Renovation work is currently underway on a nearby property, which will be the new home of COR Managed Services, formerly Computers on the Run.

The Chamber is still one of the first places businesses, new employees and people in general go for community information, Johnson said.

“If, in fact, we are the face of the Grand Island community, the face of this building does not represent us,” she said.

The building’s new look will feature “different design elements that reflect the avant-garde and forward movement” of the Chamber and Grand Island.

“We really want to be on the upgrade path as much as possible to make sure we’re not the saddest building in the neighborhood,” Johnson said. “It will encourage people to come in, and once they’re there, we’ll go from there.”

Construction is expected to potentially start in late October, with hopes of completion before the start of summer or September at the latest.

Work takes place throughout the winter, as it is the least busy time of year for the House, Johnson said.

“It’s not a complicated project and it’s not a hugely expensive project, so the hope is that they’ll be able to work in the time they have between some big projects,” Johnson said.

The renovation will require the entire front four-foot space of the building to be gutted, which will temporarily remove Johnson’s foyer and office.

The main entrance will also be moved.

The project is carried out using discretionary funds that the Chamber has saved over the years.

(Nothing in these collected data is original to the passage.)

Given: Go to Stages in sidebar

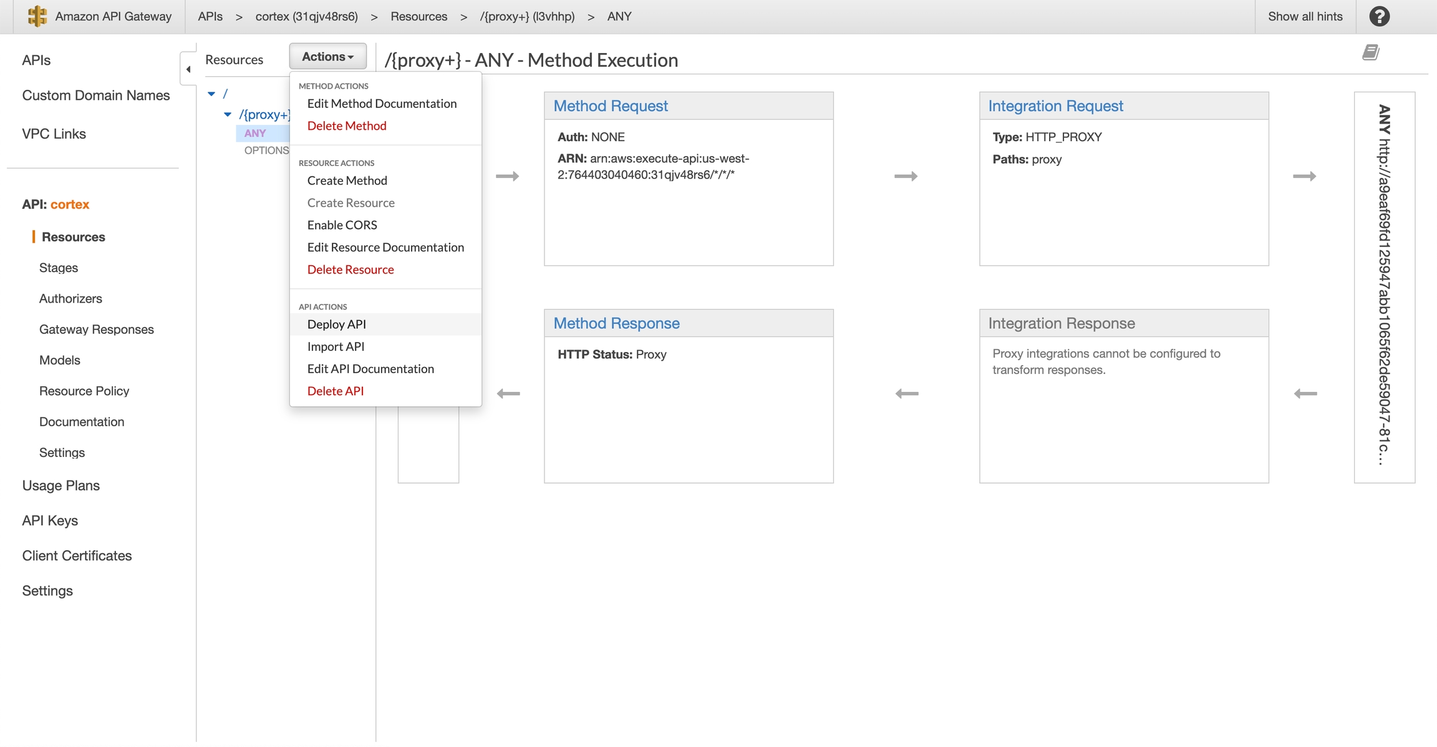Looking at the screenshot, I should pyautogui.click(x=59, y=268).
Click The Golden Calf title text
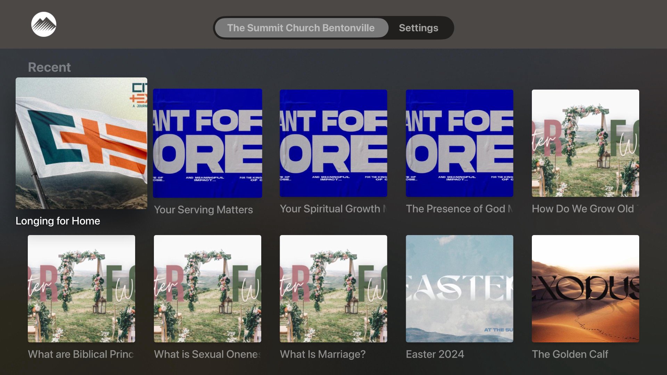 [x=570, y=354]
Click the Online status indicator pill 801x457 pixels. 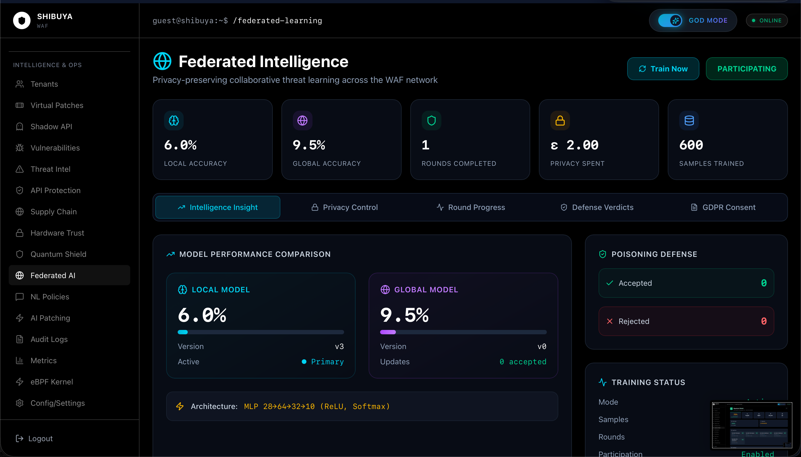coord(767,20)
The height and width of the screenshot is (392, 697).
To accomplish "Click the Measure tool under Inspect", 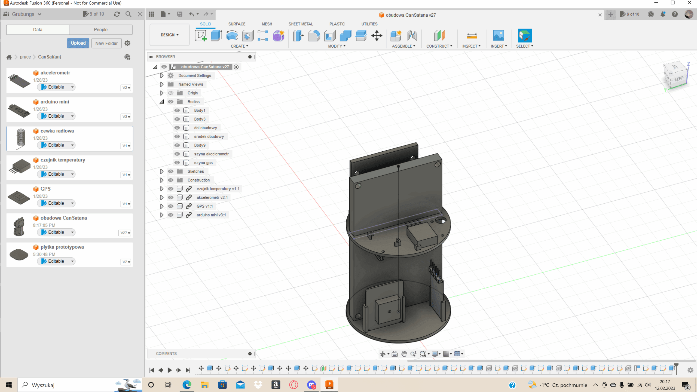I will point(472,36).
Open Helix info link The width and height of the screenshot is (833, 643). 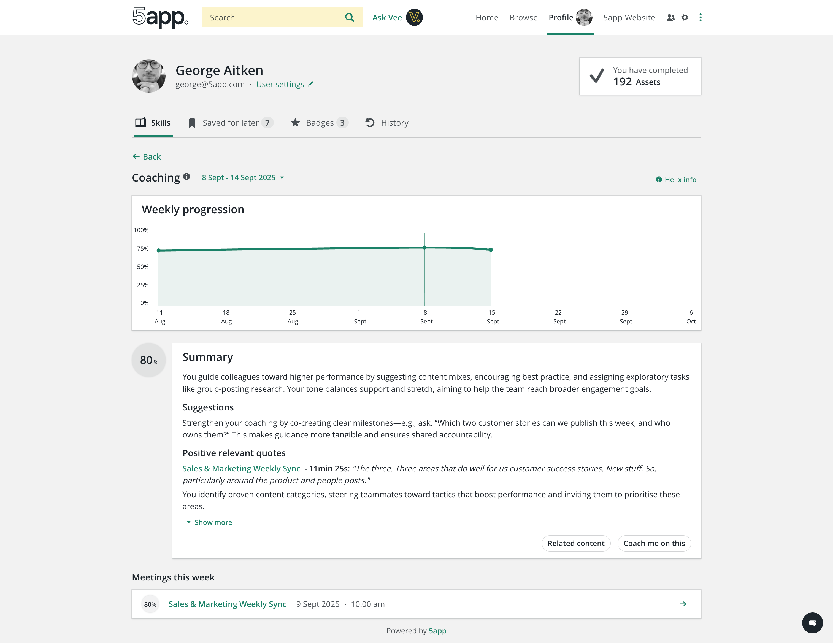[676, 180]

The Chamber is not eligible for tax increment funding because it is a not-for-profit agency.

“While we appreciate not having to pay taxes as a non-profit organization, when it comes to rehabilitation or large-scale redevelopments, the fact that we are not eligible for (TIF ) is a deterrent for us,” Johnson said.

GIACC is eligible for facade improvement funds through the Community Redevelopment Authority, but these funds are not being sought for the project.

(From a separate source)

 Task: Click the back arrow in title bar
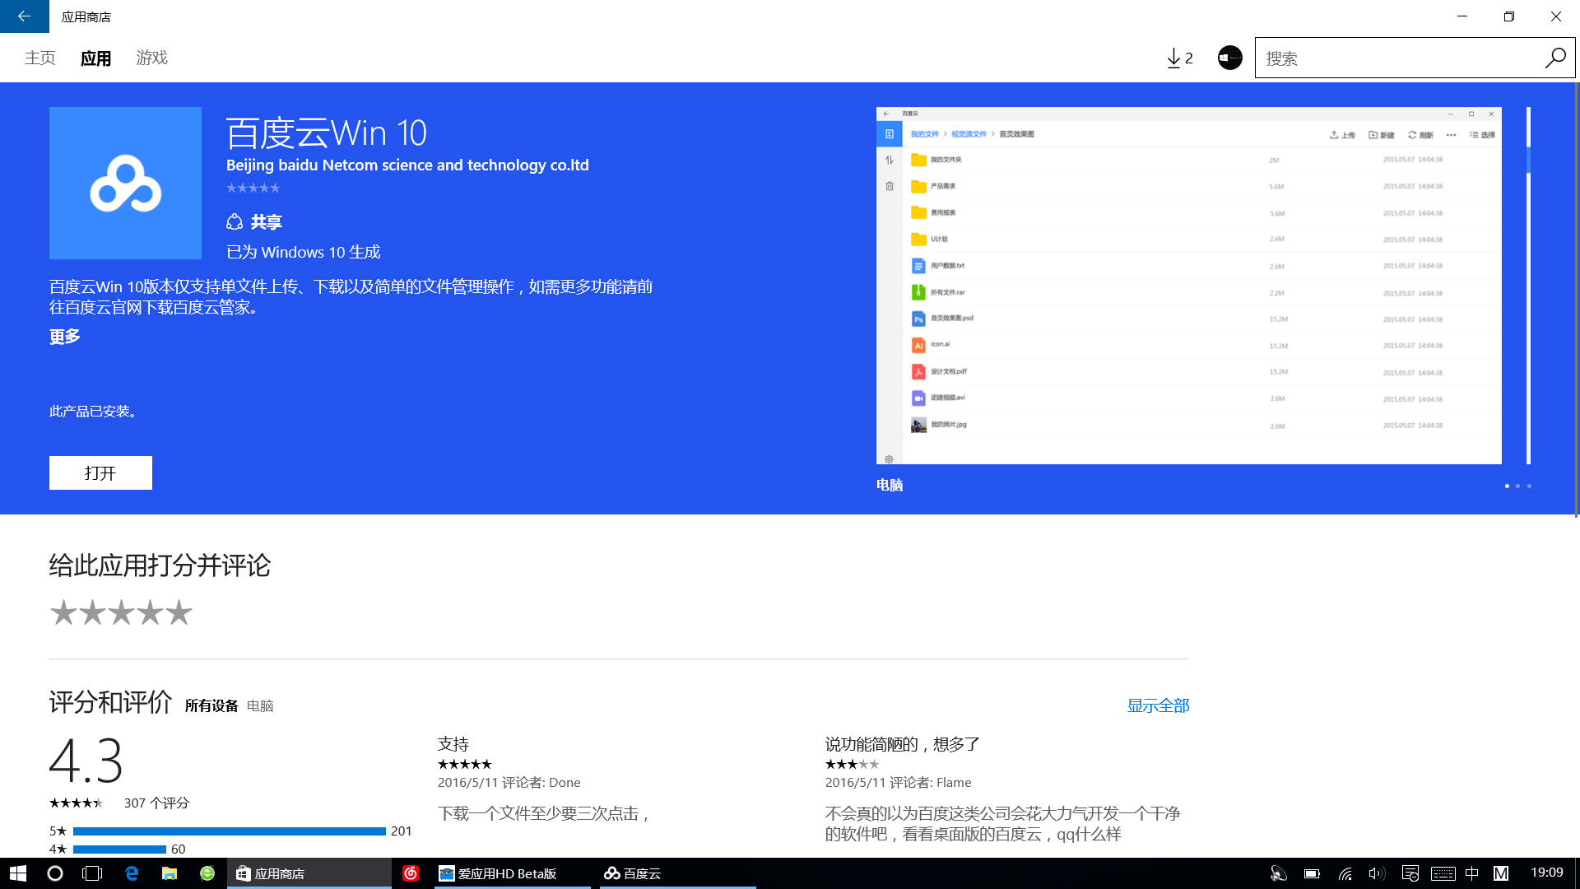coord(24,16)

“We do things that go beyond what you consider window dressing,” Johnson said. “It’s a little deeper than that.”

The GIACC Board considered considering other locations on Grand Island, but decided it was best to stay downtown.

“The Chamber should be located in the heart of your community,” Johnson said. “There are others who think that we should be located in a booming development area, maybe on 281, and still others who say, nowadays, is the place where you think is important?”

The changes coming to the House are “very exciting,” Johnson said.

“We’re really excited about this,” she said. “There’s little we can do to improve the working environment and aesthetics of the building, while maximizing efficiency and ensuring those who work here have a great work experience.”